What are brachial plexus?
The set of nerves that supply and control the hand are called brachial plexus .The brachial plexus is a group of five major nerves that together supply the upper limb. They are generally injured during normal delivery of a larger baby if the mother is diabetic .and in normal adults it can be due to injury or any other trauma to the nerve plexus.
The brachial plexus is a nerve bundle that begins in the spine in the neck region. This region of the spine is called the cervical spine and is made of seven vertebrae. Each vertebra is abbreviated according to its numerical order in the cervical spine. The abbreviations are C1 through C8. So, the first vertebra in the cervical spine, which is the vertebra closest to the skull, is called C1 and the second is C2, and so on .

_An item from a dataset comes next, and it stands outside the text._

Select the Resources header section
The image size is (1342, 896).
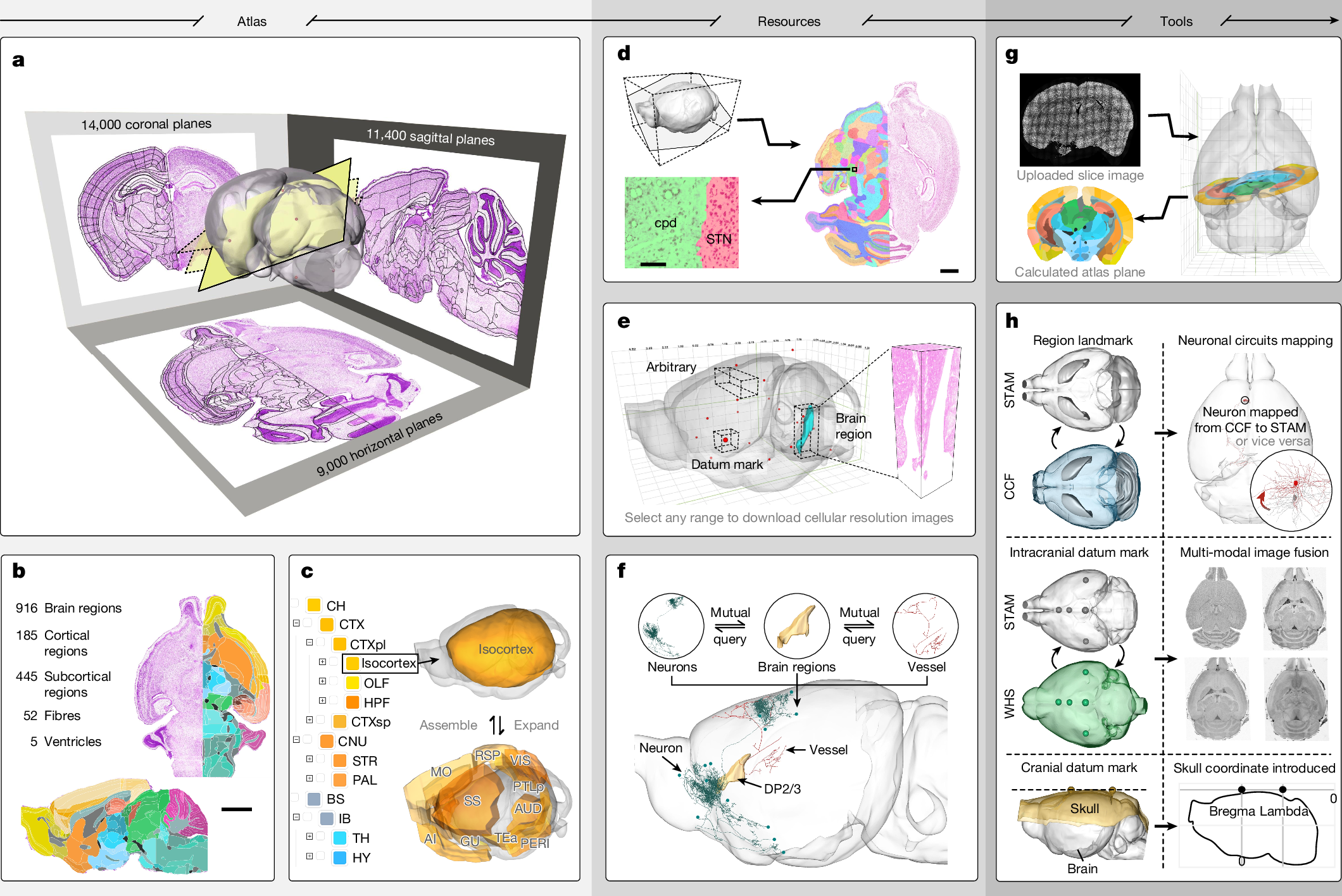pyautogui.click(x=789, y=22)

The brachial plexus begins at C5 and travels through the rest of the neck vertebra (C6 through C8). It then proceeds through the first vertebra (T1) in the thoracic region, or rib cage region, then moves under the collar bone, through the underarm, and into the arm.
If you have damage to the brachial plexus, you can experience problems, such as pain or weakness in the shoulder, elbow, wrist, or hands. If severe enough, you may not be able to use your arm. The injury may occur due to:
- Birth if the baby’s neck or shoulder was abnormally stretched during delivery
- Traumatic injury, such as a motor vehicle accident
- Pressure from tumors in the area
- Radiation therapy
- Exposure to toxins, chemicals, or drugs
in the case of an older child with a brachial plexus injury, from a gunshot wound, motor vehicle accident or other injury, it’s important to see them as early as possible after injury. Lung, brain or spinal cord injuries may require stabilization at the referring hospital prior to transfer. A detailed examination of the sensory and motor function of the arm is performed. Depending on the level and nature of the injury, nerve grafting or nerve transfers may help in improving recovery.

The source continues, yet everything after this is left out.